ALAN TURING (June 23, 1912 – June 7, 1954).
British mathematician, computer scientist, code-breaker, philosopher, and pioneer in the field of artificial intelligence.
Main accomplishments:
- 1936: The Turing Machine
- 1939–40: The Bomb, Enigma decryption machine
- 1946: Computer and software design
- 1950: The Turing Test for machine intelligence
- His best known published works include “On Computable Numbers” (1936) and “Computing Machinery and Intelligence” (1950).
Considered one of the three most influential British scientists of all time (along with Newton and Darwin), Alan Turing was a mathematician who pioneered the fields of computer science and artificial intelligence, transforming society and helping to create the digital world we know today.
EARLY LIFE
The fact that a computer had become a fixture in nearly every home is in large part due to Alan Turing’s groundbreaking work on artificial intelligence in the first half of the 20th century.
Born in London to upper-middle-class parents, Turing’s life was marked by professional achievements and personal hardships. His early interest in mathematics earned him derision from his teachers at Sherborne School, which focused more on classics than on science. Undeterred, Turing continued to show an exceptional (for a teenager) ability to solve advanced mathematical problems.
It was at Sherborne that Turing met his first love interest, an older student by the name of Christopher Morcom. During his lifetime, homosexuality was illegal in Britain, and this intolerant attitude eventually led to Turning’s death at 41, which is commonly believed to have been a suicide by cyanide poisoning.
ACADEMIC ACHIEVEMENTS
Turing’s genius prospered from 1931 to 1934, the years he spent studying at King’s College, Cambridge University.
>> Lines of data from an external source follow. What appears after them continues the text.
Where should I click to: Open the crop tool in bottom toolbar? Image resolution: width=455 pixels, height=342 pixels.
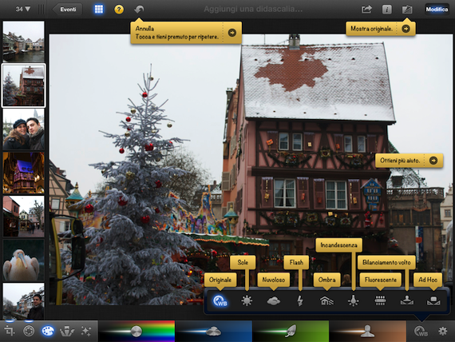[x=10, y=331]
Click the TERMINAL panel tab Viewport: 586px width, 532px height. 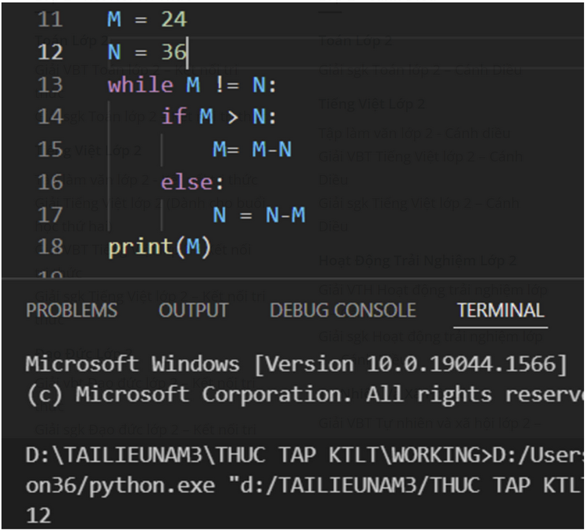click(x=501, y=310)
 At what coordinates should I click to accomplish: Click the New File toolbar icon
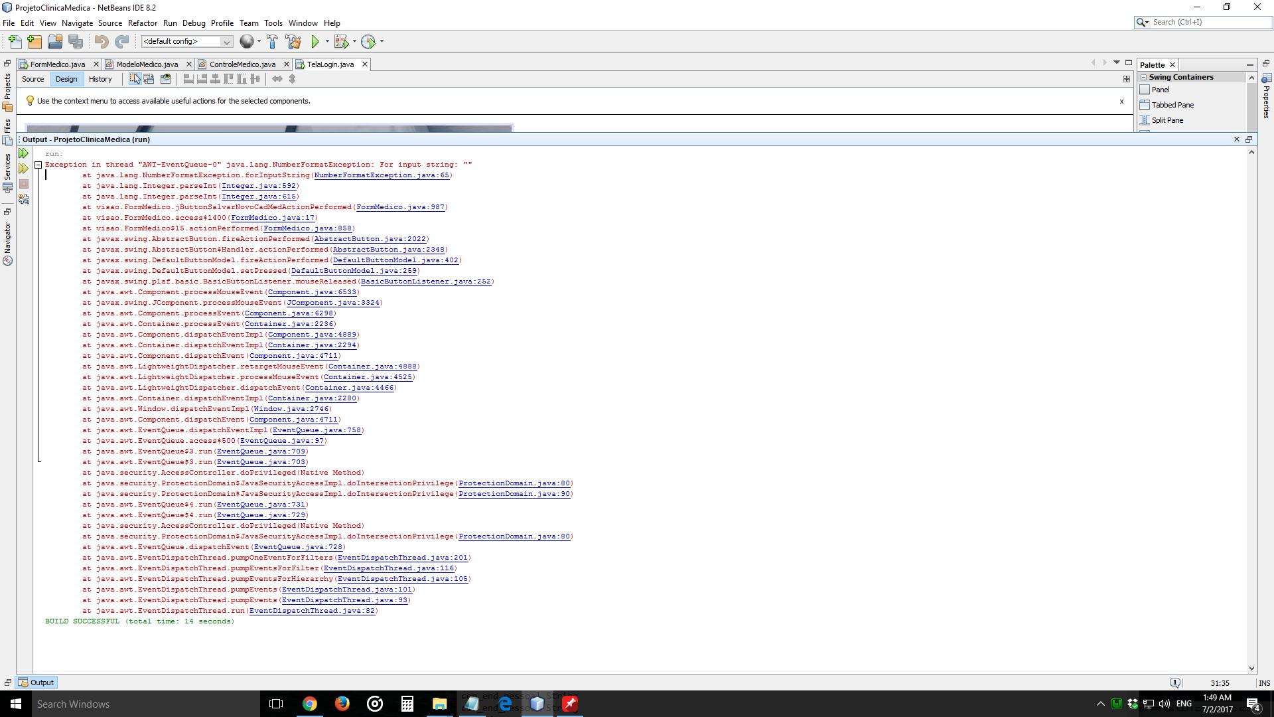[15, 42]
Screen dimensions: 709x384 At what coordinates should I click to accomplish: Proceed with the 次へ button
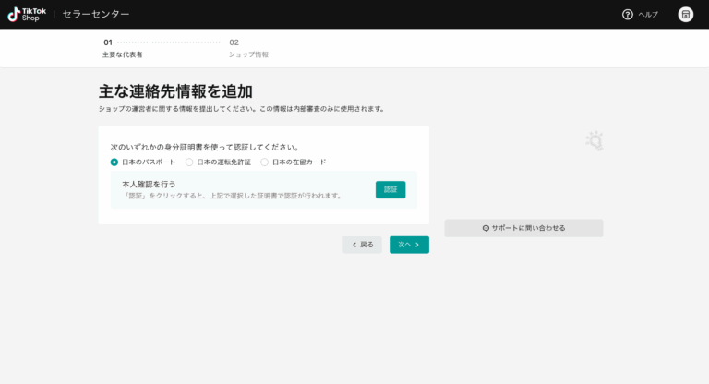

There, he distinguished himself as a brilliant mathematician and was appointed, in 1935, a Fellow of the college.
Young Turing thrived at the progressive and intellectually stimulating university and eventually branched out into the new (to him) area of mathematical logic.
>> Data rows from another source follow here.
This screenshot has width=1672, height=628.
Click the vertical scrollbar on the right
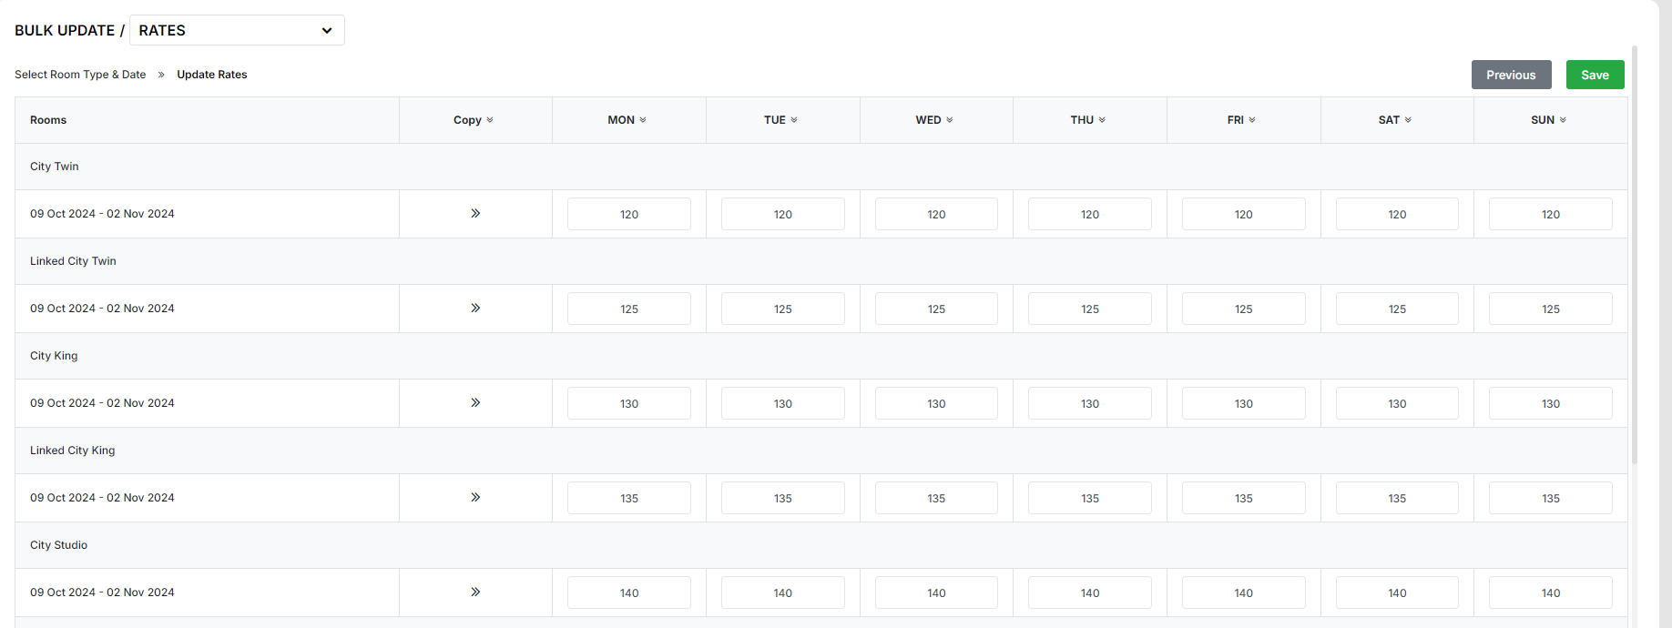(x=1635, y=255)
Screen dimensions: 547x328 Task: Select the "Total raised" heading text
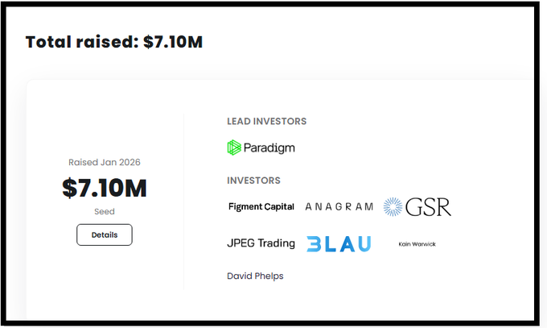(82, 42)
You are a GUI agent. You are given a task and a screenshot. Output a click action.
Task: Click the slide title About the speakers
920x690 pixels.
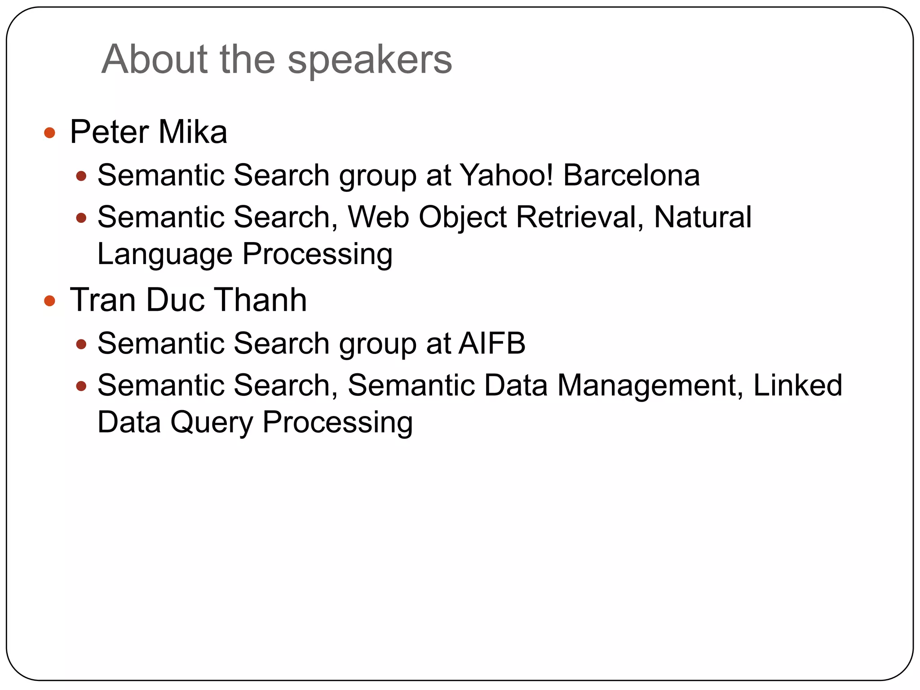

From September 1936 to July 1938, Turing studied for his Ph.D. at another renowned institution—albeit on the other side of the Atlantic. At the Institute for Advanced Study in Princeton NJ, he studied not only mathematics and logic, but also cryptology. This science of coding and decoding of secret messages would prove useful during WWII when Turing worked for the British government cracking the German “Enigma,” a machine used for the encryption of secret messages. One of his contributions was the creation of the Bombe, an electromechanical machine capable of breaking the Enigma messages on a huge scale.
PROFESSIONAL MILESTONES
Turing’s expertise in the decoding of enemy communications laid the groundwork for his post-war work at the National Physical Laboratory in London. While there, he created his revolutionary design for the Automatic Computing Engine (ACE), the first functional version of the Turing machine. He initially described this abstract device, intended to discover the nature and limits of computability, in his 1936 article, “On Computable Numbers, with an Application to the Entscheidungsproblem” (a process determining the validity of a first-order logic problem in a finite number of steps). This work is considered to be the foundation of computer science and our understanding of artificial intelligence.
The ACE project was bogged down by delays and red tape and Turing became disillusioned by the lack of progress. He moved back to Cambridge, where he focused on the concept of an electronic brain. However, the first ACE was built during his absence, executing its first program in 1950. Over the years, and with many modifications, the principles of the ACE design eventually spawned a personal computer that is today in nearly every home.
After the Cambridge sabbatical, Turing moved on to what would become the last job of his short life: the Computing Laboratory at Manchester University. While there, he worked on the development of the software programming for the Automatic Digital Machine (also called the MADM or the Manchester Mark I), the largest memory computer ever conceived.
It was during his stint in Manchester that Turing wrote his paper titled “Computing Machinery and Intelligence.” In it, he introduced his concept of the Turing Test, meant to determine whether a computer can demonstrate an intelligent behavior and “think” like a human brain. (The answer is still pending).
A TRAGIC END
Although Turing’s work and achievements earned him the honorary title of Order of the British Empire (OBE), he was both persecuted and prosecuted for homosexuality.
In 1952, when it became known that he had a male lover 19 years his junior, Turing was arrested and brought to trial. He pled guilty to “indecent acts,” and instead of imprisonment, he agreed to undergo hormonal treatment to suppress his sex drive. As a result of estrogen injections, he started to grow breasts and suffered other physical and mental side effects as well.
On June 7, 1954, two years after his arrest and sentence, he committed suicide by eating an apple dipped in cyanide.
In 1999, Time Magazine named Turing one of the 100 Most Important People of the 20th Century—a fitting title for a brilliant pioneer whose extraordinary life was cut short by prejudice and bigotry.